I found this kind of information block from the corresponding line:

[dist]
# distance from previous block
# <min> <max>
0       57

After removing all these [dist] information from the profile, the program ran without an error. Nevertheless, I do want to include these information, which might be non-negligible in some occasions.

I didn't experience this kind of problem from the previous builds of augustus. e.g. Using conda build 3.4.0 pl5262h5a9fe7b_2 runs without an error with same input files.

I will be much appreciated if you can give a quick check and hopefully solve the issue soon.

Thanks!

Daniel

OnlineArts commented 2 years ago

I got the same error as the developer from funannotate. It seems to be related to the newer GCC/Ubuntu version. It does not work with Ubuntu 22.04, at least by compiling. I figured that out by using BUSCO.

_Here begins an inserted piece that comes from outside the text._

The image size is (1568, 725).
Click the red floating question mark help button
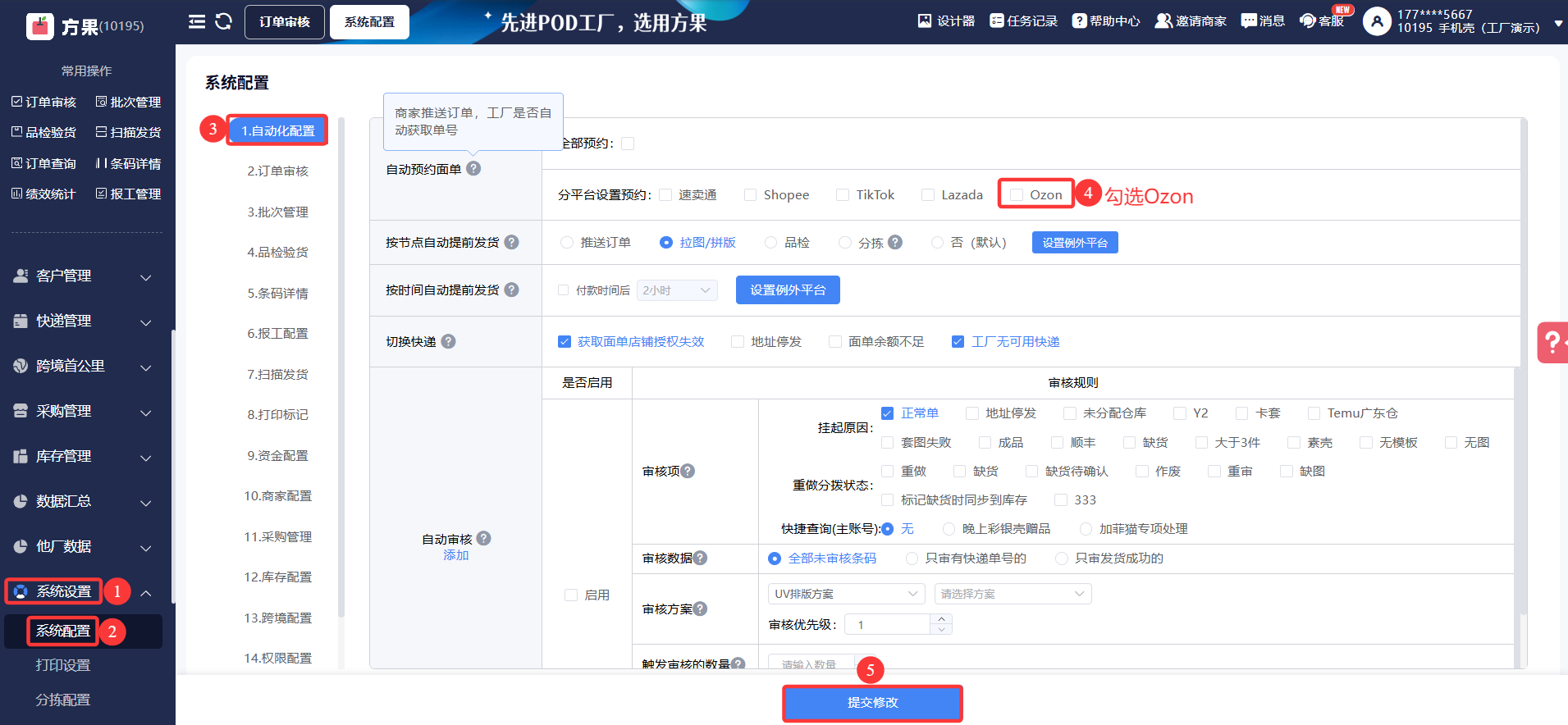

@KatharinaHoff @MarioStanke May I ask you to take a look? I would assume a required library changed slightly.

MarioStanke commented 2 years ago

I just tried with the current version of Augustus the following and it worked:

cd Augustus/docs/tutorial/data
msa2prfl.pl --prefix_from_seqnames --max_entropy=0.75  --blockscorefile=PF00225_seed.blocks.txt PF00225_seed.txt > PF00225_seed.prfl
fastBlockSearch --cutoff=1.1 chr4.103M.fa PF00225_seed.prfl

I need more information to reproduce the problem and then try to fix it: Please make the files and command lines that produced the input also available.

berkelem commented 2 years ago

I have the same problem with the conda installation of Augustus.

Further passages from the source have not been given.